* Exercise instructions: Using the listing below, return every line that includes "agent".

★ ★ ★ ★ ★

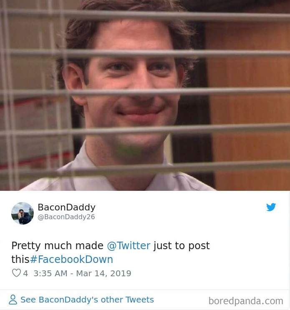Open the BaconDaddy display name
Image resolution: width=290 pixels, height=310 pixels.
point(66,208)
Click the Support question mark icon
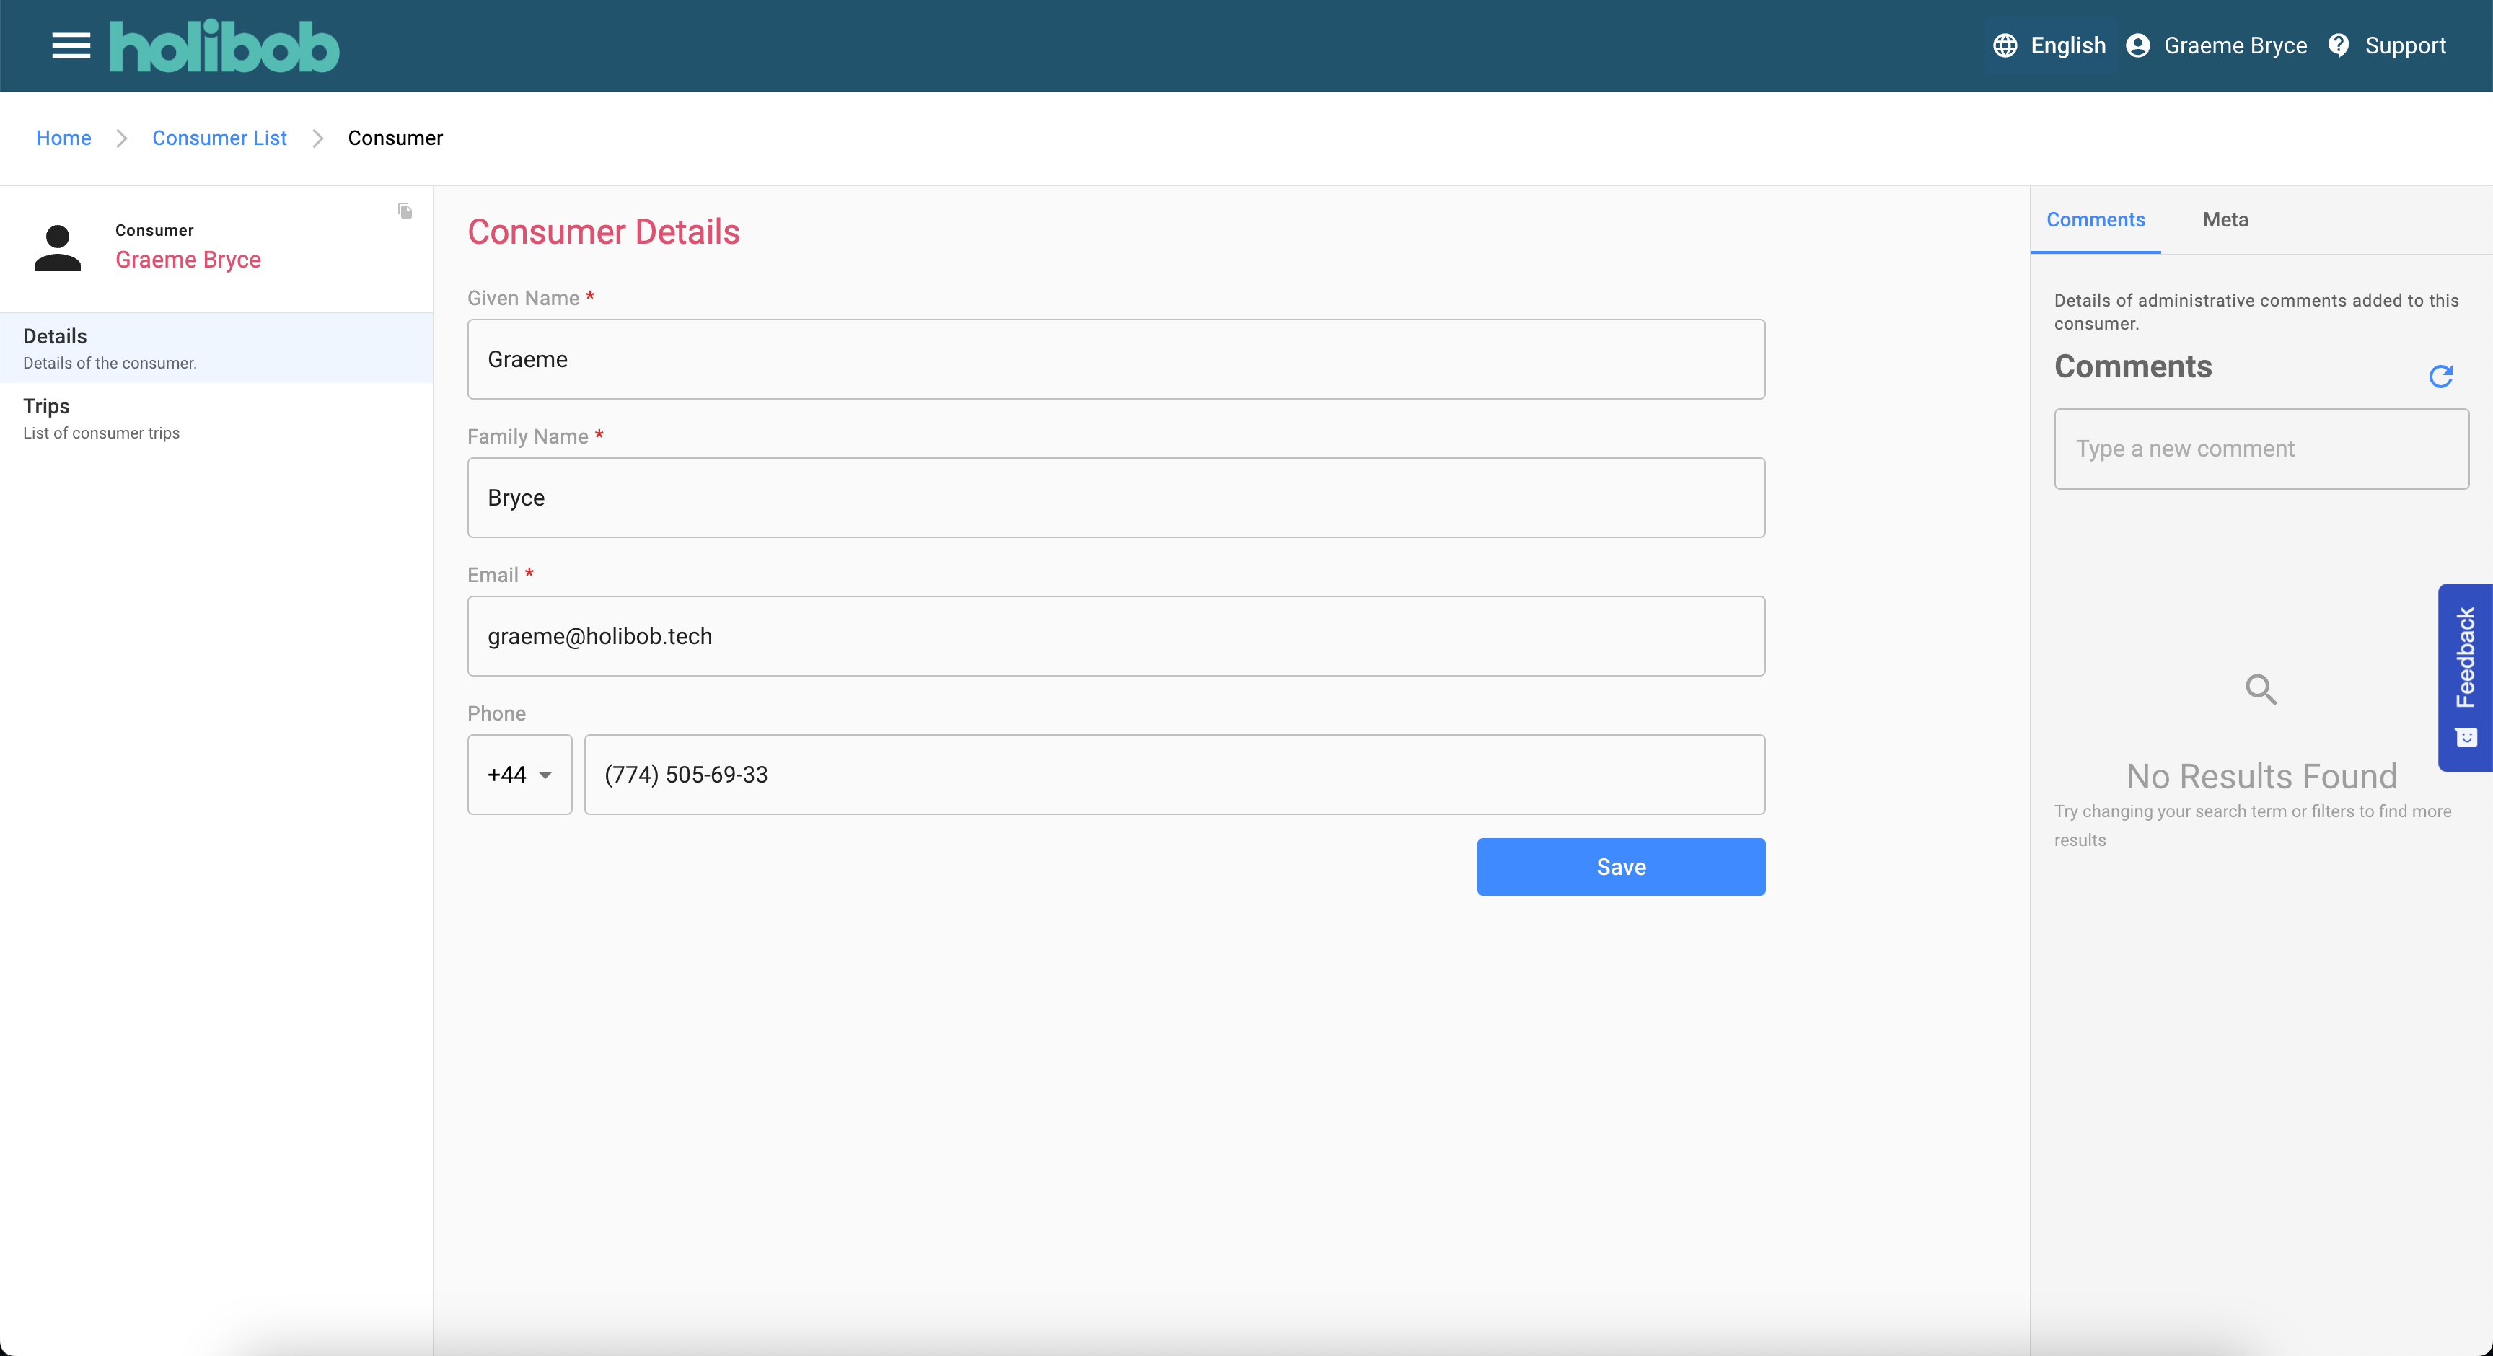This screenshot has width=2493, height=1356. coord(2338,45)
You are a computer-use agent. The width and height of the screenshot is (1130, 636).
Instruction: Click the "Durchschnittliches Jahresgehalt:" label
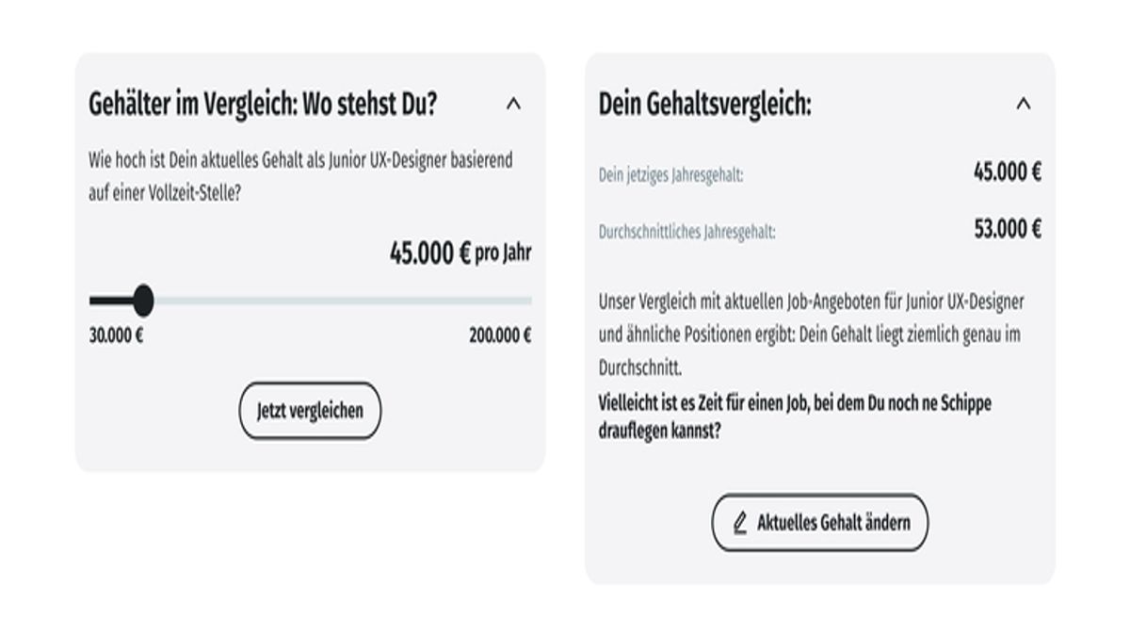[x=687, y=232]
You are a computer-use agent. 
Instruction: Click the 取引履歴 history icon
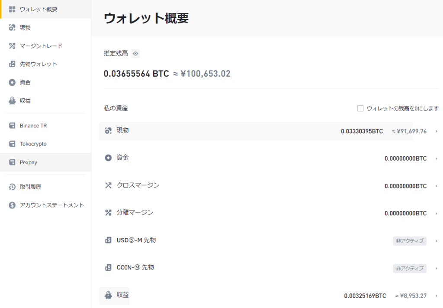[12, 187]
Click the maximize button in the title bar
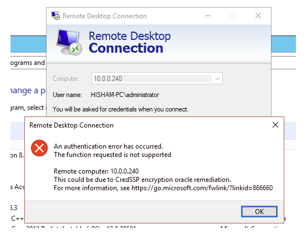Image resolution: width=307 pixels, height=239 pixels. (x=233, y=16)
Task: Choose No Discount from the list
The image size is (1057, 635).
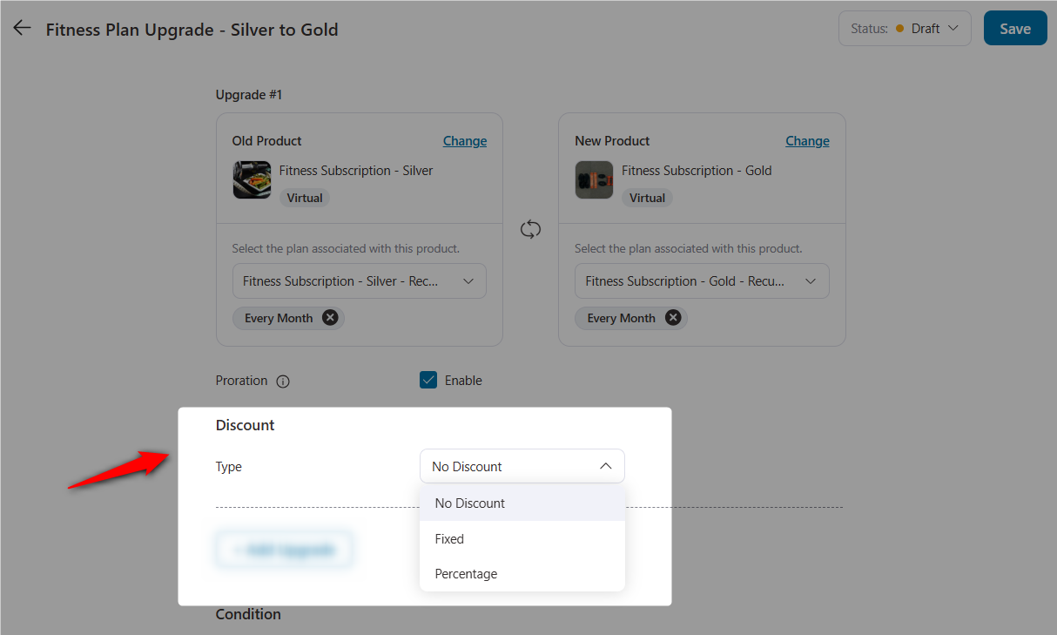Action: tap(469, 503)

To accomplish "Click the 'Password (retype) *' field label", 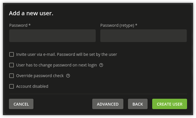I will tap(119, 25).
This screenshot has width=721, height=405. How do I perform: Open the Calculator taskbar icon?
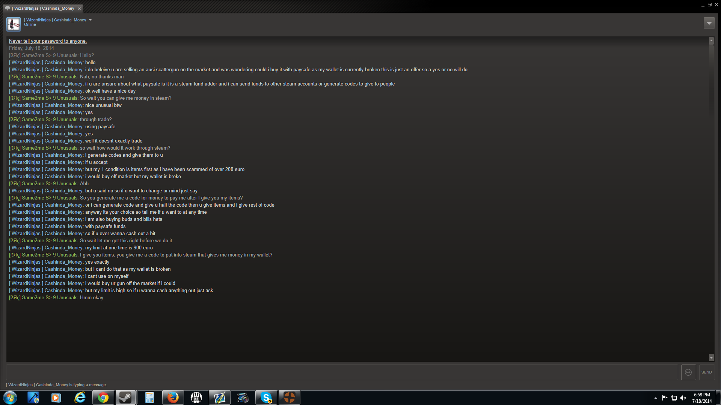149,398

★ ★ ★ ★ ★

* Exercise answer:
You are a computer-use agent. The width and height of the screenshot is (1130, 636).
You are a computer-use agent. 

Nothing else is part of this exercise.